### DESCRIPTION OF THE TASK
Show each line in the records below that contains the string "PSTEC", copied in full.

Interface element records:
━━━━

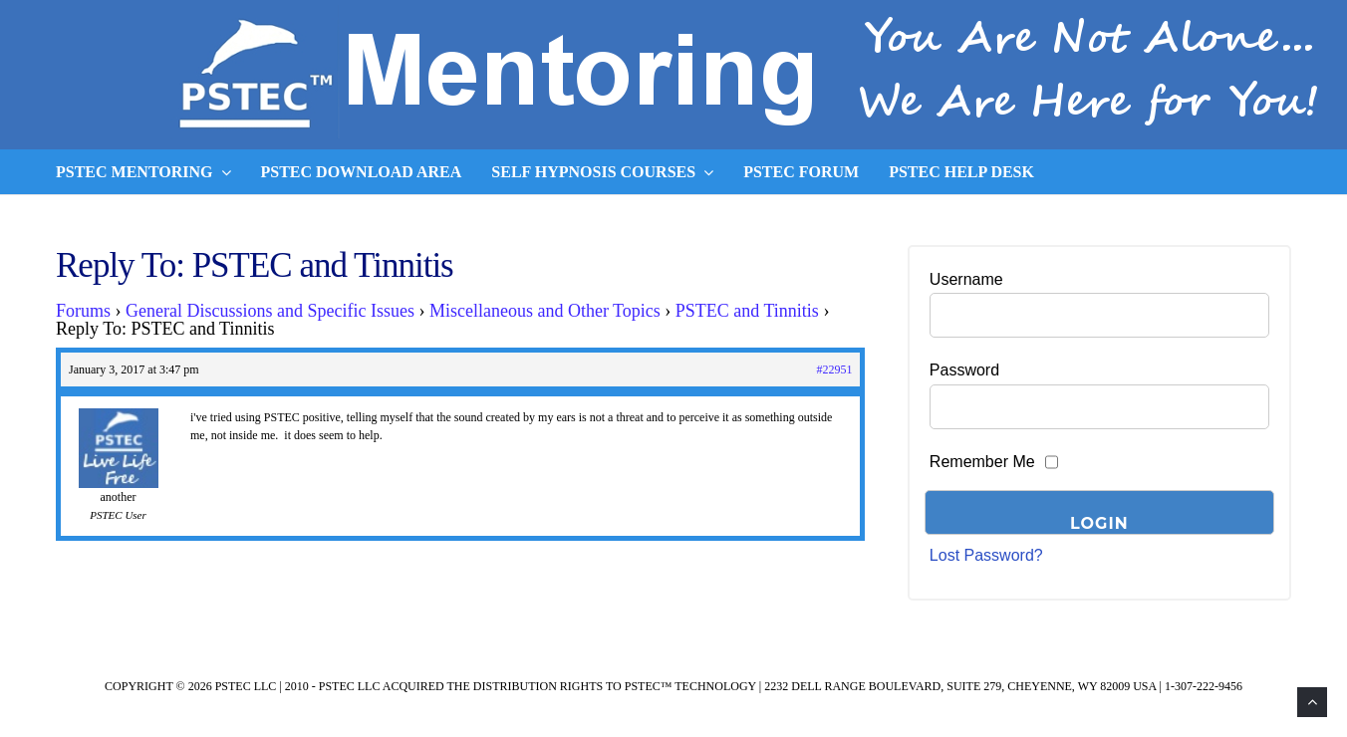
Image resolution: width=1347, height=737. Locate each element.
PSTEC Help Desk (961, 171)
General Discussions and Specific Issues (270, 311)
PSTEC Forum (801, 171)
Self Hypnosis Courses (602, 172)
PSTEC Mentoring (143, 172)
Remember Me (982, 461)
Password (964, 370)
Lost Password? (986, 555)
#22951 (834, 369)
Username (966, 279)
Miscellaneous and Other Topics (545, 311)
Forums (83, 311)
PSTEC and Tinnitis (747, 311)
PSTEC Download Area (361, 171)
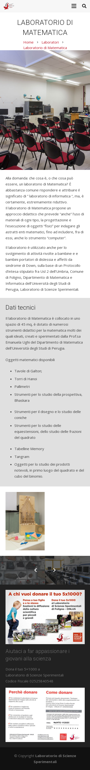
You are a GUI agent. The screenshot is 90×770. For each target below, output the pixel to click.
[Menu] (74, 6)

━━━━

### RESULT OF THIS EXERCISE
PSTEC Help Desk (961, 171)
PSTEC Forum (801, 171)
PSTEC Mentoring (143, 172)
PSTEC and Tinnitis (747, 311)
PSTEC Download Area (361, 171)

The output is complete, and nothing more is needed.